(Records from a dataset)
====
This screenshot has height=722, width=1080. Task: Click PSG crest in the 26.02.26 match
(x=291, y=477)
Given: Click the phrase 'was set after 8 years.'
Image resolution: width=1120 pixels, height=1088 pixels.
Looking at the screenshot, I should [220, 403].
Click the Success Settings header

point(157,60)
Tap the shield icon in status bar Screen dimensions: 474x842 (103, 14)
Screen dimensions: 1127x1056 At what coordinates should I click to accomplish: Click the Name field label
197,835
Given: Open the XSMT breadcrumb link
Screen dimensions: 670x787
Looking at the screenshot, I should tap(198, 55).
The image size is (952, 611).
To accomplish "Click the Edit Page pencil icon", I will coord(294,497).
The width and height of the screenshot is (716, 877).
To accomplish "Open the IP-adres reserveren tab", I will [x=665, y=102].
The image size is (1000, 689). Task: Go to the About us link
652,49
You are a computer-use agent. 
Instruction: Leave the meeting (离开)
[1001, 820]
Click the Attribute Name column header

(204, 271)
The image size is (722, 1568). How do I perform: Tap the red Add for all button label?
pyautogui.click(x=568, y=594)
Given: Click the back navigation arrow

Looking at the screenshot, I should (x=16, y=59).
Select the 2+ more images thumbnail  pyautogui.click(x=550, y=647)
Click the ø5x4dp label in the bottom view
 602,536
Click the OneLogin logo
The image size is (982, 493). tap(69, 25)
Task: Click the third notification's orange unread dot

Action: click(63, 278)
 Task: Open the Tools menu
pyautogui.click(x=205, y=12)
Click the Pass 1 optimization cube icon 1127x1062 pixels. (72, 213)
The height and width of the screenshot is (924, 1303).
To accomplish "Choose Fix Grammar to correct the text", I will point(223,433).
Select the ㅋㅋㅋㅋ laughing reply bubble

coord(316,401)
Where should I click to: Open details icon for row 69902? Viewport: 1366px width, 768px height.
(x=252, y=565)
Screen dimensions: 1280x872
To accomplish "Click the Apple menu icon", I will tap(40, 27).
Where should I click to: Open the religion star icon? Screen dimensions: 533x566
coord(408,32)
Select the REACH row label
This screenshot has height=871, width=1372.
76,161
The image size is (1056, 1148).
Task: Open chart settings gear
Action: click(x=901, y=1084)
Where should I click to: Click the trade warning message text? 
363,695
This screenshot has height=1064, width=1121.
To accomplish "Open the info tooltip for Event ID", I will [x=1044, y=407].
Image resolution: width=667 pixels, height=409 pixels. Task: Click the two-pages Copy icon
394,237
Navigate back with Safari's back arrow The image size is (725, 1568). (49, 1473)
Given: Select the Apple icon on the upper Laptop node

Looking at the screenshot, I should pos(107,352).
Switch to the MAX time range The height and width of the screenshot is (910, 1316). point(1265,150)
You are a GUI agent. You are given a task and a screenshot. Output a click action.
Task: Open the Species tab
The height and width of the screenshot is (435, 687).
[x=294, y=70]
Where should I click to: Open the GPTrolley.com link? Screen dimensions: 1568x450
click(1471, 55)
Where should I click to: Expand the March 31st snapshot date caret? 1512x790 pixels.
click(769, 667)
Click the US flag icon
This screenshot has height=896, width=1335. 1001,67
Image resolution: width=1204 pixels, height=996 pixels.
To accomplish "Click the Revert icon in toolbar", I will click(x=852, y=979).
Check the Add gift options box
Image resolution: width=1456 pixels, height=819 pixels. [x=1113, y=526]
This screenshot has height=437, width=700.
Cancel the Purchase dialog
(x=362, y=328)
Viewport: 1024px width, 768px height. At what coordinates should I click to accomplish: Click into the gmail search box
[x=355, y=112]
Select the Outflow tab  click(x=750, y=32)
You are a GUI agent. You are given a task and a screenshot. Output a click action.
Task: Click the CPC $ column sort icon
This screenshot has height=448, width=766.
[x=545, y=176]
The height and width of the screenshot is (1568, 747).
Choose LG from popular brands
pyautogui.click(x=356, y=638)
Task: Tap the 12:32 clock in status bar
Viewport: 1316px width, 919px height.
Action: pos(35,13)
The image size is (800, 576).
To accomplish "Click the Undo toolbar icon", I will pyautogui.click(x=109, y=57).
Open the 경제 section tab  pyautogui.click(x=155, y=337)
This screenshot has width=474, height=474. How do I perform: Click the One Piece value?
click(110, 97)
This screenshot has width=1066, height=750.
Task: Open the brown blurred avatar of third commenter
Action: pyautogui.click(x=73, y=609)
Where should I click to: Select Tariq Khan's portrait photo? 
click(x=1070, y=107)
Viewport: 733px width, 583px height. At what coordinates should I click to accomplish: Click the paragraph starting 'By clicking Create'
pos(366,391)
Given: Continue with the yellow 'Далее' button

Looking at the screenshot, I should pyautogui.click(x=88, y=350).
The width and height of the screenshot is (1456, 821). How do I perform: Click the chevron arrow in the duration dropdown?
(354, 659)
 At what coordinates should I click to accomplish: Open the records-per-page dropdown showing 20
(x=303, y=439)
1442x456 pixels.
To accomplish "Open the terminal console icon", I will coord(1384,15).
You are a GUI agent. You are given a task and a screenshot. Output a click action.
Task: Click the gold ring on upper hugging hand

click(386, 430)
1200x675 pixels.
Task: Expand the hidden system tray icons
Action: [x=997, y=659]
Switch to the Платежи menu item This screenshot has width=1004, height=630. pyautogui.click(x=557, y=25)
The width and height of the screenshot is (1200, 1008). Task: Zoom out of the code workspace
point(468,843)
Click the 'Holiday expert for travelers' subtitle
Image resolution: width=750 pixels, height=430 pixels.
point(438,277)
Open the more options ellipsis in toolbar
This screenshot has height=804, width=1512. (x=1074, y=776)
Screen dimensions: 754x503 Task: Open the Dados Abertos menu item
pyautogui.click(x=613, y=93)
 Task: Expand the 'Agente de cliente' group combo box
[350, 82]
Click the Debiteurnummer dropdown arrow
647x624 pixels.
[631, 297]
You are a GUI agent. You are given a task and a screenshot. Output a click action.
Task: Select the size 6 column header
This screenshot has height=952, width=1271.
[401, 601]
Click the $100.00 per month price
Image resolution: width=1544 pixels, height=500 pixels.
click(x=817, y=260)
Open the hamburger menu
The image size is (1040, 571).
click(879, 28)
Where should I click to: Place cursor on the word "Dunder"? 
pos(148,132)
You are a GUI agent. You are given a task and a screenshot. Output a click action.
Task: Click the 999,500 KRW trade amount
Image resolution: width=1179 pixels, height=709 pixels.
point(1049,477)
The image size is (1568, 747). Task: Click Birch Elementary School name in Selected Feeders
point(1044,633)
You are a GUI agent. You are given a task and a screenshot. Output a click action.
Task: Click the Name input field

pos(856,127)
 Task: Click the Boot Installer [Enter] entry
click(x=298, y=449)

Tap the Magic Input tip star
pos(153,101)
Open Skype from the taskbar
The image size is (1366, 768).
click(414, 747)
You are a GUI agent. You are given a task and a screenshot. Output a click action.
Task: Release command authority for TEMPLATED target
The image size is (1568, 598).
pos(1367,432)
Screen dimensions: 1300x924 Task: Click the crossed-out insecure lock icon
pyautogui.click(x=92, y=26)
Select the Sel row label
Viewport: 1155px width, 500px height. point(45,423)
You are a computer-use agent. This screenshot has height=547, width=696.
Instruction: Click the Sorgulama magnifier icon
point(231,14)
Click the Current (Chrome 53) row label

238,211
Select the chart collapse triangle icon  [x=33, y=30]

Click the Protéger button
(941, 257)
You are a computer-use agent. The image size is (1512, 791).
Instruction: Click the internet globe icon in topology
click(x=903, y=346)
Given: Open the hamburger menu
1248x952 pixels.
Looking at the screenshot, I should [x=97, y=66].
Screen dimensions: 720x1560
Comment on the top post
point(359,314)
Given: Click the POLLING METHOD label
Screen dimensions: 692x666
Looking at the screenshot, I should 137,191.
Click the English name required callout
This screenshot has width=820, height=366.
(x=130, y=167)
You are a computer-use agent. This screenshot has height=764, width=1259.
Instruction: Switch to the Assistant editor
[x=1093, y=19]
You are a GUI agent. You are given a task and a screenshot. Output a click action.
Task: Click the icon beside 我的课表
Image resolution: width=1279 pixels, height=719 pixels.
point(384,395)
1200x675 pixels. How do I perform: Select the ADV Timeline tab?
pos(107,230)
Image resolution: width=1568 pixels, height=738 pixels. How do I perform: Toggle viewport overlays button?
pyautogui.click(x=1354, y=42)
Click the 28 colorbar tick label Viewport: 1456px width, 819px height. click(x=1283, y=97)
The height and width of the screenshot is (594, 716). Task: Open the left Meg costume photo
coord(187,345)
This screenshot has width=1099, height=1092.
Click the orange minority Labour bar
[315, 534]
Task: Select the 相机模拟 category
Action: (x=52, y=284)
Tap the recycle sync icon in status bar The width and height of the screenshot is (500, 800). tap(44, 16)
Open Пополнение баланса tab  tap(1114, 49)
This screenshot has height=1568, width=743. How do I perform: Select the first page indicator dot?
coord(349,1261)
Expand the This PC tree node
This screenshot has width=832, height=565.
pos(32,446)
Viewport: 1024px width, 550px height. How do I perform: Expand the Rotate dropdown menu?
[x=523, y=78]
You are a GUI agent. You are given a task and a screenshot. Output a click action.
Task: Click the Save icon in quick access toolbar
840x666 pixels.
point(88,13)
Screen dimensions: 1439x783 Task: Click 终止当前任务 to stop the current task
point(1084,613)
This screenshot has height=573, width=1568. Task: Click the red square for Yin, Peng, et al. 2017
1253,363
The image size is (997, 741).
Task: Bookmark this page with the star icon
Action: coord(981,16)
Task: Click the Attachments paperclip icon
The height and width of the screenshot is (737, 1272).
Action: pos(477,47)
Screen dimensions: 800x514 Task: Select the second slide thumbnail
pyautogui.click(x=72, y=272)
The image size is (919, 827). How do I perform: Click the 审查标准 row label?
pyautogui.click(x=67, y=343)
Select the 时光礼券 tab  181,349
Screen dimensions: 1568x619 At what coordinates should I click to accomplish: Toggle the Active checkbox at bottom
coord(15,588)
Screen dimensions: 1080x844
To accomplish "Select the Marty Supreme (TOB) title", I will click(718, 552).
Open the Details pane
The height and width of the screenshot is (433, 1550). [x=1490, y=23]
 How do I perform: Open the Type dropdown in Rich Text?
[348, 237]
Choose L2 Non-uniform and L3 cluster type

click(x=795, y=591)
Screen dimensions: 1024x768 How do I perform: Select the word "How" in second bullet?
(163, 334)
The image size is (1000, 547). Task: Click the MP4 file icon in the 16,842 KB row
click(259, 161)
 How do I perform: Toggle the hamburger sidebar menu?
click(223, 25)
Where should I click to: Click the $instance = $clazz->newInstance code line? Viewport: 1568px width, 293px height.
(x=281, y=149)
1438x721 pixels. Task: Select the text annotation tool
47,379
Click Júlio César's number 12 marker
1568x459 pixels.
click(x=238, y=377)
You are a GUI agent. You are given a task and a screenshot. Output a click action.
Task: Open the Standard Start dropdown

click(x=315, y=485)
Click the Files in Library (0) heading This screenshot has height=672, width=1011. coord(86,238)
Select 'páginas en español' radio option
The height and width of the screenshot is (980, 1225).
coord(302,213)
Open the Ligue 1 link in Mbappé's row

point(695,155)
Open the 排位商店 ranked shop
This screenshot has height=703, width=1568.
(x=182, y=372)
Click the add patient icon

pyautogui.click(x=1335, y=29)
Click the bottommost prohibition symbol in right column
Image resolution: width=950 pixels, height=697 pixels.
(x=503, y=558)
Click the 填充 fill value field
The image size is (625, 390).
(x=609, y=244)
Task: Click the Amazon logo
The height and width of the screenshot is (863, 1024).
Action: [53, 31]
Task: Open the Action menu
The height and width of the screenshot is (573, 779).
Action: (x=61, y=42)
====
- Task directions:
Restate the data word for word. Begin at its first line, end at the line that contains "Given: Click the phrase", and include both.

- Solution for this exercise:
This screenshot has height=722, width=1080. Task: Click PSG crest in the 26.02.26 match
(x=291, y=477)
Given: Click the phrase 'was set after 8 years.'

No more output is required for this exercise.